今回のケースでは、以下の専門家に相談することをおすすめします。

  • 弁護士:借金問題、自己破産の手続き、債権者との交渉など、法律に関する専門的なアドバイスを受けることができます。
    弁護士は、あなたの状況を詳しく聞き取り、最適な解決策を提案してくれます。
  • 税理士:税金に関する相談や、自己破産に伴う税金の問題についてアドバイスを受けることができます。
    自己破産をすると、税金が免除されない場合があるため、税理士への相談も重要です。
  • 不動産鑑定士:抵当物件の適正な価値を評価してもらうことで、売却価格の目安を知ることができます。
    不動産鑑定士の評価は、売却交渉や自己破産の手続きにおいても役立ちます。

専門家への相談は、無料相談を利用したり、複数の専門家に見積もりを依頼したりするなど、費用を抑える方法もあります。
一人で悩まず、専門家の力を借りて、問題解決に向けて進んでいきましょう。

まとめ(今回の重要ポイントのおさらい)

今回の質問の要点をまとめます。

  • 金融公庫からの借入に対する抵当権は、返済が滞った場合に、金融公庫が担保物件を売却して貸付金を回収できる権利です。
  • 抵当物件を売却しても、売却代金が借金の額に満たない場合、借金は残ります。
  • 借金が返済できない場合、自己破産を検討することになります。
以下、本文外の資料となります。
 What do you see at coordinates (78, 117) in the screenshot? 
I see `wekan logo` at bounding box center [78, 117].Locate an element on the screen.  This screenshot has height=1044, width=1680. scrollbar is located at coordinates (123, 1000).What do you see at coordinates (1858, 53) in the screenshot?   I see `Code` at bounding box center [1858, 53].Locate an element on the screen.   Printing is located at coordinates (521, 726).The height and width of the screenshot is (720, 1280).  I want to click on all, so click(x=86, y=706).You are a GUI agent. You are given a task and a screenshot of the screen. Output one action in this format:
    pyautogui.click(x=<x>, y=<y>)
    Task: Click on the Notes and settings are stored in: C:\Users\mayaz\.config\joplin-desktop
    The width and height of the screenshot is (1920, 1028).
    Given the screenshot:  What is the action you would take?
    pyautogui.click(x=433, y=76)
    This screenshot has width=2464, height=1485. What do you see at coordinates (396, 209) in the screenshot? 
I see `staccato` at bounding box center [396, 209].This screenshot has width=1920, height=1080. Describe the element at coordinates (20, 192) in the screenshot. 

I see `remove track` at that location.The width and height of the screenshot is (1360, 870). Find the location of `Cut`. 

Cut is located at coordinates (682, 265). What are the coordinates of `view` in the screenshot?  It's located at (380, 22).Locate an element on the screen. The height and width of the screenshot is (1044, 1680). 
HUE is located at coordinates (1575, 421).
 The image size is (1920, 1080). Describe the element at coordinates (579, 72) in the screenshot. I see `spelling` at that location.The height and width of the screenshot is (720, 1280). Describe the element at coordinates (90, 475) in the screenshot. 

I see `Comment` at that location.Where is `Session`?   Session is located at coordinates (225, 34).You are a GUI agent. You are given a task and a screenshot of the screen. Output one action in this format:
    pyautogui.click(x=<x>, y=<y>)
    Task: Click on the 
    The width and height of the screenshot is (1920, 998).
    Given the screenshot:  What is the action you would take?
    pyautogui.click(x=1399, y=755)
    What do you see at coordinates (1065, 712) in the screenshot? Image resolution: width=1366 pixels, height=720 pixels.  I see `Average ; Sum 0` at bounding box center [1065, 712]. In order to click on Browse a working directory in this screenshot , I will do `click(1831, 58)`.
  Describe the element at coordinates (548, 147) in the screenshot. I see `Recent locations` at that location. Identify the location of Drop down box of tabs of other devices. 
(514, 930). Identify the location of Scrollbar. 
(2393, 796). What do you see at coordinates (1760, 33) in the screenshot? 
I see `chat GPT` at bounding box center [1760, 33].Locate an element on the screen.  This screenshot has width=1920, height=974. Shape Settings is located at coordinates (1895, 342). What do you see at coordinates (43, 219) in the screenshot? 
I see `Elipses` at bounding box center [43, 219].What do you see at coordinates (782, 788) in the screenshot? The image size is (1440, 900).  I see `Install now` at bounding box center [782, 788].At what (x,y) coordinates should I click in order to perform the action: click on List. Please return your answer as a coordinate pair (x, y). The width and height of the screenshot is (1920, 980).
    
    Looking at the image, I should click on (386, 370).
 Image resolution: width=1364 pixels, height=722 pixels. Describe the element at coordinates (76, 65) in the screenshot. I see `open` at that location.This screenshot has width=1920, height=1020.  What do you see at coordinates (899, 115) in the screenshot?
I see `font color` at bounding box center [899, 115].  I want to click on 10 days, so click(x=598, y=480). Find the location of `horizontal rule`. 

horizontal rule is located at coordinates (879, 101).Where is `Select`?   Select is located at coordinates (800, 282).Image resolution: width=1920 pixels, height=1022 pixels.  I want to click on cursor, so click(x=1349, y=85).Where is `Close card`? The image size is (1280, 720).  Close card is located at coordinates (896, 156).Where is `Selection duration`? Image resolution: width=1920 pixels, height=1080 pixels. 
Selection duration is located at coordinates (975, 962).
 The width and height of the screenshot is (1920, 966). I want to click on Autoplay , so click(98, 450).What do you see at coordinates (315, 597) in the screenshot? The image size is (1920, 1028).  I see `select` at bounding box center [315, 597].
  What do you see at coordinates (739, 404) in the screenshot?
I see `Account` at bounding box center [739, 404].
自己破産は、原則として、すべての借金の支払いを免除する手続きですが、デメリットもあります。
  • 自己破産の手続きは、弁護士に相談し、進めるのが一般的です。
  • まずは、金融公庫との間で返済計画の見直しを交渉し、並行して、抵当物件の売却も検討しましょう。
  • 専門家(弁護士、税理士、不動産鑑定士など)に相談し、適切なアドバイスを受けることが重要です。

今回のケースは、非常に複雑で、専門的な知識が必要となる問題です。
一人で抱え込まず、専門家のアドバイスを受けながら、解決に向けて進んでいくことが大切です。